*INFORMATION SHOWN*
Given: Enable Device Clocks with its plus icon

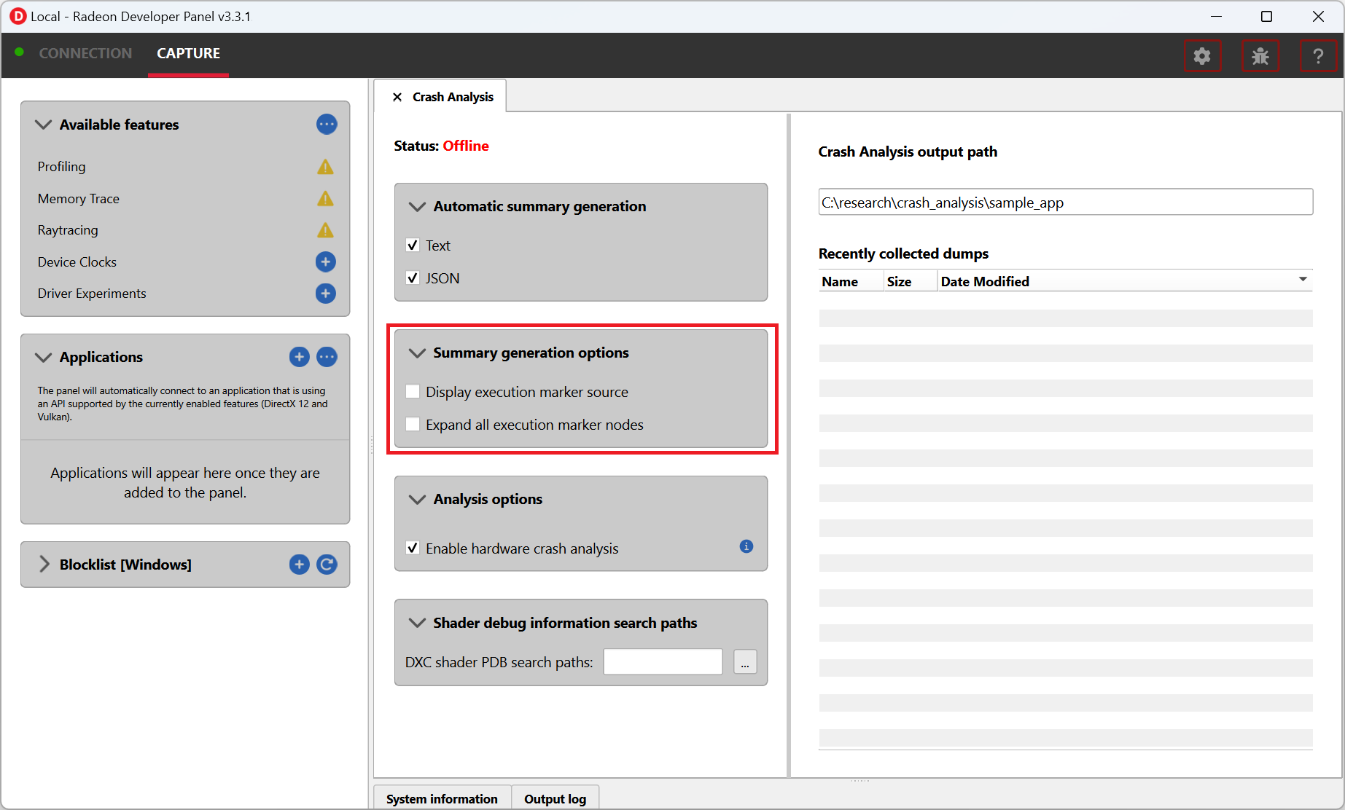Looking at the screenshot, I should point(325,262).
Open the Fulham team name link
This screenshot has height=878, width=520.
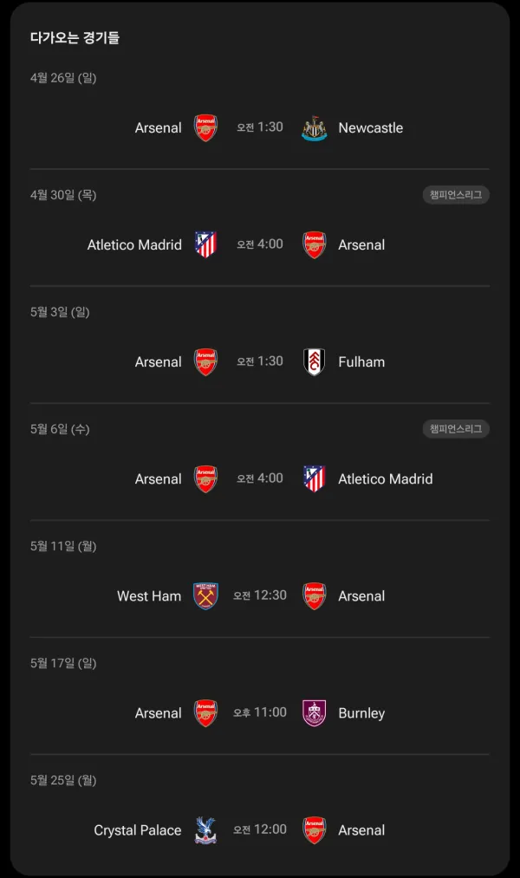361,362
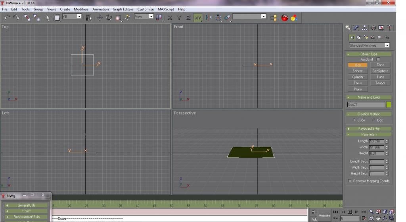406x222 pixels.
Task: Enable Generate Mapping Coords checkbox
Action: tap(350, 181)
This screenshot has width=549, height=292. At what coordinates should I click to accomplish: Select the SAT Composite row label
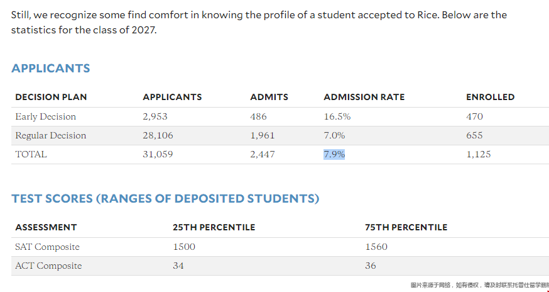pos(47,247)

* * *

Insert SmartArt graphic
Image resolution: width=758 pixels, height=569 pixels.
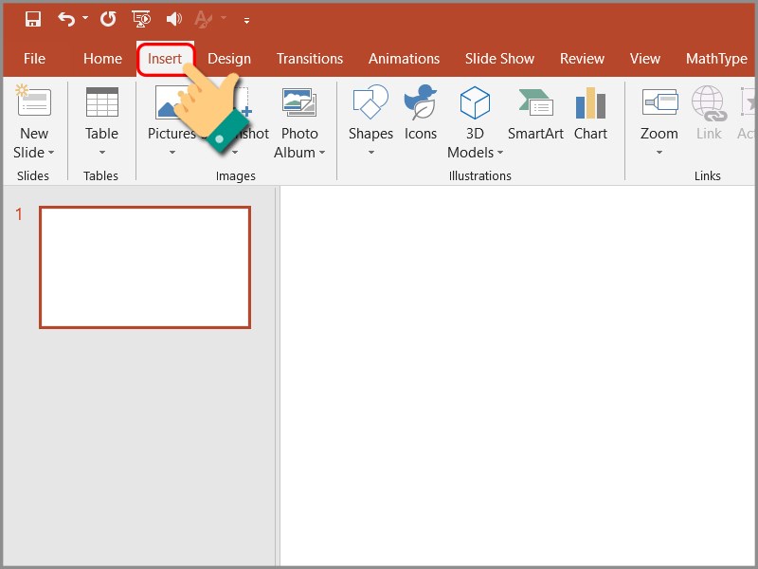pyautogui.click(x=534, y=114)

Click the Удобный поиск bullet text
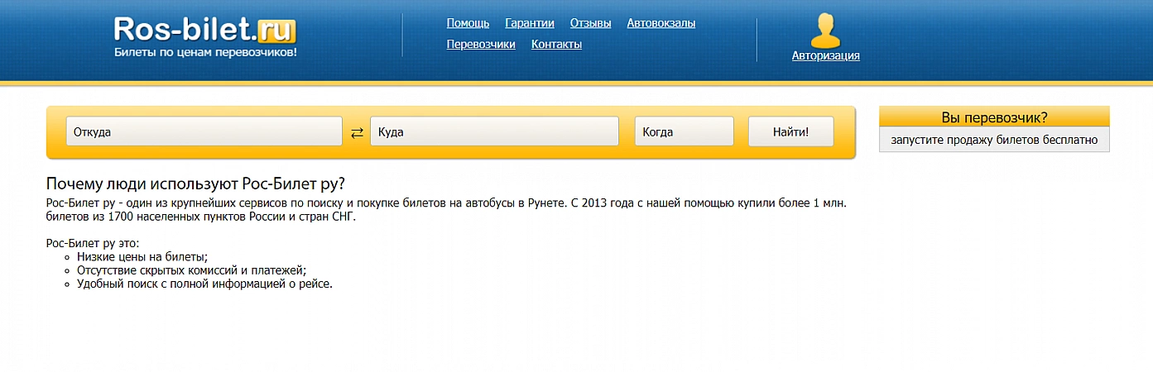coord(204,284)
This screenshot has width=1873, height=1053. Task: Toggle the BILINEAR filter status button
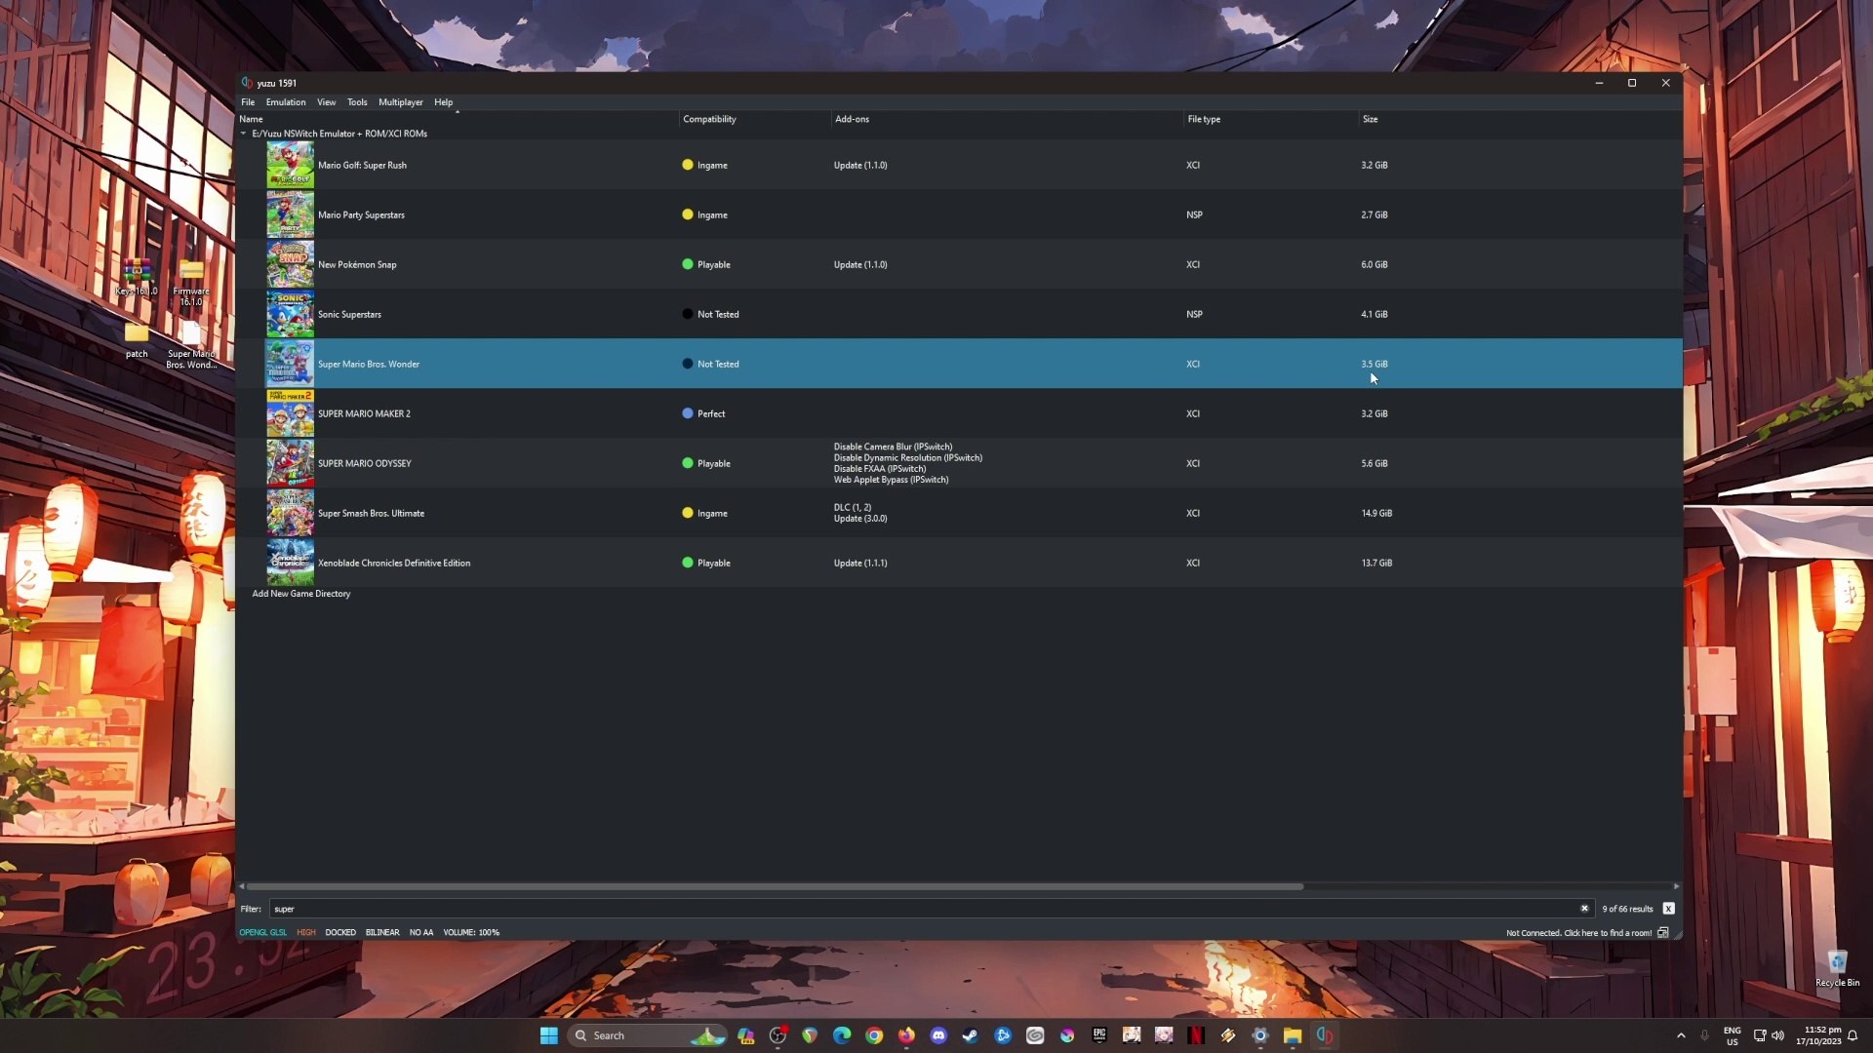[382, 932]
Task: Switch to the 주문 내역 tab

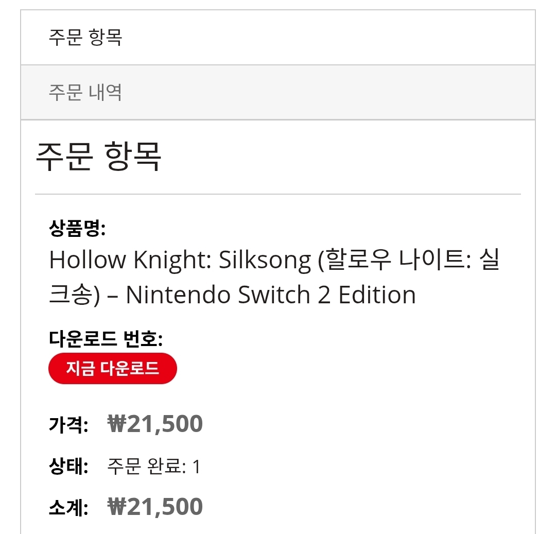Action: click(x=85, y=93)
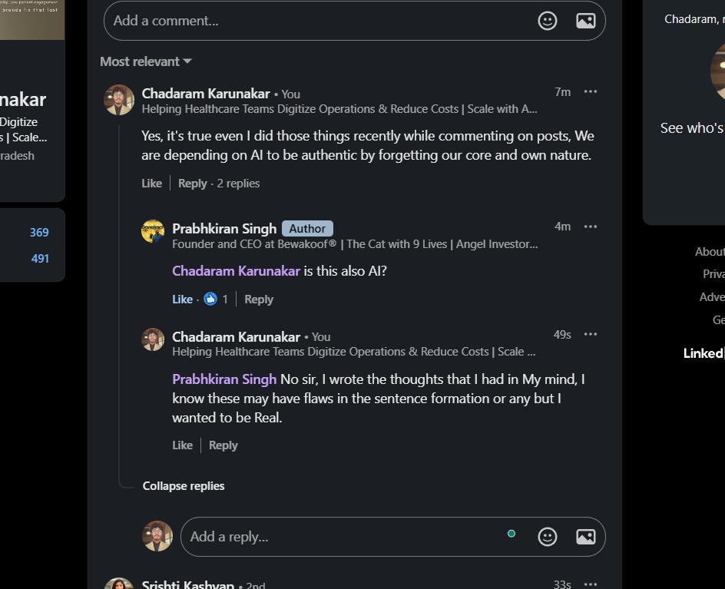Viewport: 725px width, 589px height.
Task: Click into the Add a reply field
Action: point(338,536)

==

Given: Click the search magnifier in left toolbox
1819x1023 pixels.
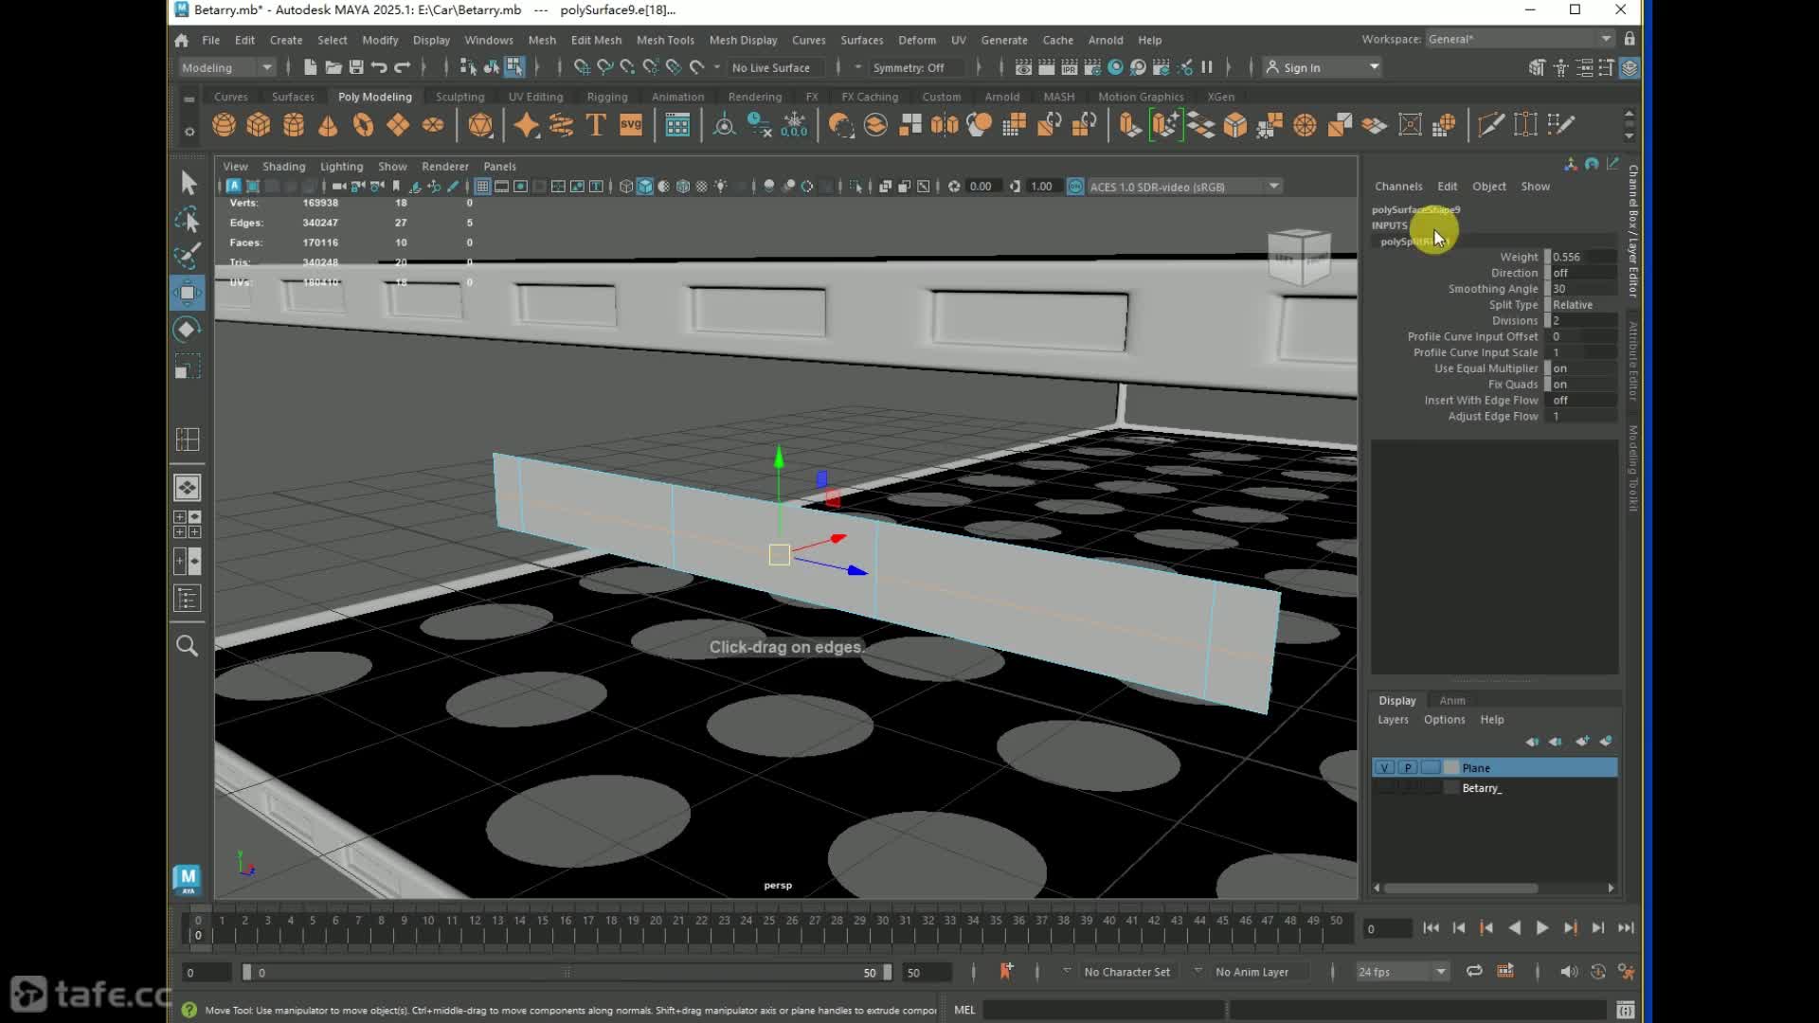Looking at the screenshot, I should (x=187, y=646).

*SET EXERCISE*
Update the rows between the line holding "Open the Fulham team name link" and the line holding "pos(47,247)", inclusive, replacing "screenshot" with "image" and leaving everything else unchanged. Leave the pictures out of your answer.

*EXERCISE OUTPUT*
Open the Fulham team name link
This image has height=878, width=520.
361,362
406x222 pixels.
Task: Enable Generate Mapping Coords checkbox
Action: tap(350, 181)
This image has width=549, height=292. At what coordinates should I click to accomplish: Select the SAT Composite row label
pos(47,247)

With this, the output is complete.